Diligent Entities Alternative: Why TCSPs Are Switching to Purpose-Built Platforms
Last Reviewed: June 2025 | Originally Published: June 2025
TCSPs and corporate secretarial firms managing entities across Hong Kong, Singapore, the Cayman Islands, and the British Virgin Islands are actively moving away from Diligent Entities in favour of platforms engineered specifically for their operational reality. The core reason is straightforward: Diligent Entities was built for corporate governance teams inside public companies, not for licensed service providers running hundreds of client entities under strict regulatory obligations. When your platform was never designed for your business model, the workarounds accumulate until the cost — in time, risk, and compliance exposure — becomes unsustainable.
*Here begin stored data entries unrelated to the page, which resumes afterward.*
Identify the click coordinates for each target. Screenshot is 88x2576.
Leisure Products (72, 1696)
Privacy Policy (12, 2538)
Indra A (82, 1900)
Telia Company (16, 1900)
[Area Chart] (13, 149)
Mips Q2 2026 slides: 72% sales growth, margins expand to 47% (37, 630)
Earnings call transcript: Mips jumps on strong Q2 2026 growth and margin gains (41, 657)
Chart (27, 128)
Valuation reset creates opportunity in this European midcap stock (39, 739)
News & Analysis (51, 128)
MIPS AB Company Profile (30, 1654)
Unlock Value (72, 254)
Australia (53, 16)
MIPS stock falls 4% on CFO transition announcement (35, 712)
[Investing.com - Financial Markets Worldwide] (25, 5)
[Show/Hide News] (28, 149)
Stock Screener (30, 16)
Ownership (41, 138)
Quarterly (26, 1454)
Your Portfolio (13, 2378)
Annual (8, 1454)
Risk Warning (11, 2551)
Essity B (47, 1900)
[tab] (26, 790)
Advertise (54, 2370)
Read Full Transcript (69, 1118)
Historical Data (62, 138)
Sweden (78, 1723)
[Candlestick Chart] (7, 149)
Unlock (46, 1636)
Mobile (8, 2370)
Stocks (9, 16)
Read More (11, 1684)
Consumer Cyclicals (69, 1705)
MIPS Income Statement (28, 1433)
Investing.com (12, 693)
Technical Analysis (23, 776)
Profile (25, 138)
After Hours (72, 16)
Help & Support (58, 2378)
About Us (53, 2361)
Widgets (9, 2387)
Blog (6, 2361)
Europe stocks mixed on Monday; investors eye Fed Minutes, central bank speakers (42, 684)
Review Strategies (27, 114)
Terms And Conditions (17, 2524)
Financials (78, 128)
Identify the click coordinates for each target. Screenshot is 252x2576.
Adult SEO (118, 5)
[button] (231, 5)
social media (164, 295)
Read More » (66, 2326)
This article examines precisely why TCSPs are making this switch, what they require from a purpose-built alternative, and how the right platform eliminates the structural gaps that generic entity management tools leave open.
Why Generic Entity Management Platforms Fall Short for TCSPs
Diligent Entities is a capable platform in its intended context. Publicly listed companies and large in-house legal departments use it to manage board governance, subsidiary registers, and officer records within a relatively uniform operating structure. But a licensed Trust or Company Service Provider operates on a fundamentally different model.
A TCSP manages entities on behalf of dozens or hundreds of clients simultaneously. Each client relationship carries its own KYC/AML obligations. Each entity may be domiciled in a different jurisdiction — Hong Kong, the UAE, Canada, the United States, or the BVI — each with distinct statutory filing deadlines, beneficial ownership disclosure requirements, and annual compliance calendars. The platform a TCSP uses must reflect these structural realities natively, not through bolt-on customisation.
According to the Financial Action Task Force (FATF), corporate service providers remain one of the highest-risk gatekeepers in the global financial system, subject to increasingly stringent beneficial ownership and due diligence requirements. A platform that cannot automate AML risk scoring, generate suspicious transaction reports, or integrate directly with identity verification infrastructure is not a compliance tool — it is a filing cabinet with a subscription fee.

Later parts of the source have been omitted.